Weekly Briefing

Russia: espionage

"There's more politics than intelligence in this scandal," sighed Moskovsky Komsomolets, a Russian newspaper known for its links to the Kremlin, as the FBI arrested 11 alleged Russian spies. The arrests came days after the Russian president, Dmitry Medvedev, met Barack Obama, sparking talk of a "reset" of ties.

The western media have been more excited, reporting on "deep cover" operations and data transfers. But the US has not rebuked Russia, and the suspects are not charged with espionage but money laundering and failing to register as a foreign country's representatives.

Meanwhile, Lebanon provides a reminder that spies never really went away. A man accused of spying for Israel has been arrested. He faces a life in prison with hard labour or death if found guilty of contributing to Lebanese deaths.

Thailand: by-election

Almost 500 anti-government protesters - arrested in Bangkok in May following a two-month period of civil unrest - remain in police custody, some on charges as serious as terrorism. But one has been released, so that he could register as a candidate for a by-election due on 25 July. Korkaew Pikulthong, who will stand for the Puea Thai Party, is banned from recording audio or visual campaign materials, but his candidacy brings new legitimacy to the "red-shirt" movement.

The general election that the demonstrators called for is yet to materialise, but the current prime minister, Abhisit Vejjajiva, must call one by the end of 2011. In the meantime, the fight for this seat is expected to be fierce.

Guinea: democracy

Even if Guinea's presidential election on 27 June had been a disaster - and reports say it was anything but - it would still have been the country's most democratic in more than 50 years. Since gaining independence in 1958, Guinea had endured a series of autocrats. When elections were held, they had been corrupt.

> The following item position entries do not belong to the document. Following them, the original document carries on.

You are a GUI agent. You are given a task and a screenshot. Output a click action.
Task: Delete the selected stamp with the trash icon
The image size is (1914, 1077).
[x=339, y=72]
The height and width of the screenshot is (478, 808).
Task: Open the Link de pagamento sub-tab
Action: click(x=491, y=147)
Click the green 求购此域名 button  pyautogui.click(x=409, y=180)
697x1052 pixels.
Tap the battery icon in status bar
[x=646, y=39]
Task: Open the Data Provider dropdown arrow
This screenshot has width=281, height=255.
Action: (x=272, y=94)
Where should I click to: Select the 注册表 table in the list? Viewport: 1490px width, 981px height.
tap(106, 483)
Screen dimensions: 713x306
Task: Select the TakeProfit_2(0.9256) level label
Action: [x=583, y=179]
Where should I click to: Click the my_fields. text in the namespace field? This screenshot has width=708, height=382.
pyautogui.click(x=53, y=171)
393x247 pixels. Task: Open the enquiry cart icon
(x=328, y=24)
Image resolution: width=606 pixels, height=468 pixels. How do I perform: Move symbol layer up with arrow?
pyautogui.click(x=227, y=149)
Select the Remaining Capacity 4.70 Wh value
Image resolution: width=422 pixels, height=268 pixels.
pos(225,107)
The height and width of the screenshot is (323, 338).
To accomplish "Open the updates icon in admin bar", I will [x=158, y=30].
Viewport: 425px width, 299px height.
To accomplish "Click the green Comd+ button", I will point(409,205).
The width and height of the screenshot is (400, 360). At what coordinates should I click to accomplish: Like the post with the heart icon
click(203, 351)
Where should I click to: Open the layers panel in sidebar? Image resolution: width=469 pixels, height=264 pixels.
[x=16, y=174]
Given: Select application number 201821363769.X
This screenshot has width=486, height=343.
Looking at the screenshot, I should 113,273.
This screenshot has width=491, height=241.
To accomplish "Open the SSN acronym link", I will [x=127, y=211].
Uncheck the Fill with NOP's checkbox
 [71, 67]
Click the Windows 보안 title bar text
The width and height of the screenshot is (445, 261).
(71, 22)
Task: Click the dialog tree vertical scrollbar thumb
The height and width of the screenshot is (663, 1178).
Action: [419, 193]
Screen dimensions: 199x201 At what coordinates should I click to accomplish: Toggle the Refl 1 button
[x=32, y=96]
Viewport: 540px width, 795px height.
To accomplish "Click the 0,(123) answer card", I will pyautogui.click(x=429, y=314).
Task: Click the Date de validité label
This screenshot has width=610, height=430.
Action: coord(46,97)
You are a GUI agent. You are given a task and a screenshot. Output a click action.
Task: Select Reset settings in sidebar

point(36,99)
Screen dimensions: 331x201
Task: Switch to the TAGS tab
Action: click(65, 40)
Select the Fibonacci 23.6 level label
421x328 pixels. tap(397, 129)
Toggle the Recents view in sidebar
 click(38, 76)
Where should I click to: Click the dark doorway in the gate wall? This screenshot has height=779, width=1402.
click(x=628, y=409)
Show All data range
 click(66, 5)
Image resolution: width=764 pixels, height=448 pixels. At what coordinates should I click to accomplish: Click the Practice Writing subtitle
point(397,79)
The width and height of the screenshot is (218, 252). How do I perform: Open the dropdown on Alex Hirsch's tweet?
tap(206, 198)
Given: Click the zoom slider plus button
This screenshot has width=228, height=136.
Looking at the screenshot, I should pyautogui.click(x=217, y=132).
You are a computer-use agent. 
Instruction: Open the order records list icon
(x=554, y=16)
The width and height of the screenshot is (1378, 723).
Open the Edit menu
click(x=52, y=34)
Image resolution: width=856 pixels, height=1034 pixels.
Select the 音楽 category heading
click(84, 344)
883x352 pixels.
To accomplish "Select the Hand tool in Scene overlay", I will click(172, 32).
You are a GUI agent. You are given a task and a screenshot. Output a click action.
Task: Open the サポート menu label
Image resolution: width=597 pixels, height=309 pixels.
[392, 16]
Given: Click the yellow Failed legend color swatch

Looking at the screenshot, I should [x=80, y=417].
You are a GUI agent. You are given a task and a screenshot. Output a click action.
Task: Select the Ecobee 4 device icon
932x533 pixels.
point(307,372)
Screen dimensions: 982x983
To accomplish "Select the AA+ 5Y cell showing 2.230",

A clash last year between soldiers and protesters calling for the country's then-leader, Moussa Camara, to step down, led to horrific violence. But the UN investigation that followed also resulted in the junta's dissolution.

Guinea's transitional leader, Sekouba Konate, banned all serving politicians from running. He reminded the candidates that they would choose the country's fate : "Peace, freedom and democracy, or chaos and instability." With more than three-quarters of voters turning out for the polls, the will to achieve the former was clear.

New Zealand: smoking

"This is a prison. It's not home. It's actually a prison," said Judith Collins, the corrections minister, of the smoking ban in New Zealand's prisons, due to start in July 2011. "It will be a total ban across all prisons. Not in the cells, not even out in the yard."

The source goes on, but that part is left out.